Krapp's Last Cassette is the third (following Walla Walla Suite) in Anne Argula's crotchety cozy series starring menopausal PI Quinn. This ex-cop from Spokane has lived in Seattle since ditching her ex. She has an office in the Pioneer building, lives in a nearby apartment, and befriends three perpetually drunken Indians who hang out under a pergola across the street, and watch her back when they get the chance.

The story opens on a bizarre murder, the corpse inserted into a work of art in Seattle's new Olympic Sculpture Park. Then Quinn, suffering severe hot flashes, is flown first class to Hollywood to meet with her new client, 'a heavy-hitting screenwriter with the unfortunate name of Alex Krapp.' In his sixties, Krapp immediately attracts Quinn - 'it was something at first sight, I don't know what; a catching of the breath, a little hurt where there was no wound.'

Krapp wants Quinn to find a young boy named Danny and discreetly investigate his situation.
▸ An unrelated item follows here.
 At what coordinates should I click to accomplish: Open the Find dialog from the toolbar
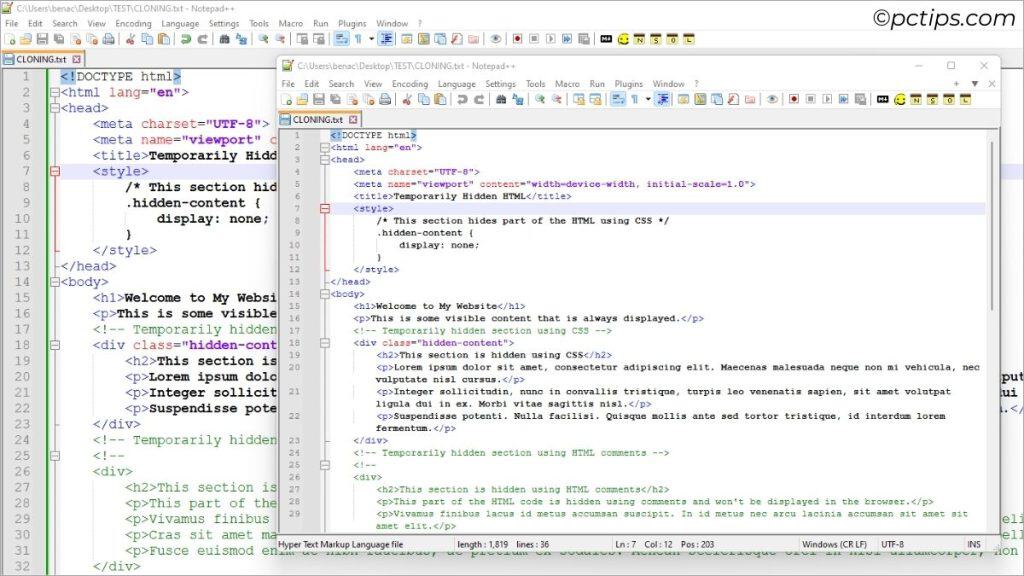pos(223,40)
Krapp is writing a screenplay for an HBO documentary based on Danny's book about his heartbreaking life - they talk every day but have never met. Danny, a courageous prodigy with a big heart, is dying of AIDS, caught during a childhood of regular sexual and physical abuse. He escaped this horrific life with help from Celeste, a crisis hotline volunteer. Now she cares for him, with help from a doctor, Vic.

As Quinn listens to Krapp's cassettes of all his conversations with Danny and digs into the boy's reported life, she doesn't find an abused child, but she does identify links to a previous case, that of serial rapist Randy Merck, now in jail. Merck was abused in similar ways as a child by birth parents who were part of a Satanic cult (Celeste has told Krapp that Satanists still seek Danny). Quinn also discovers the identity of the woman found in the Olympic Sculpture Park.

Is Danny real or not? Read this noir cozy, wonder along with Quinn, follow her investigation, and form your own conclusion. As in Argula's previous books, Krapp's Last Cassette is an unusual and haunting mystery.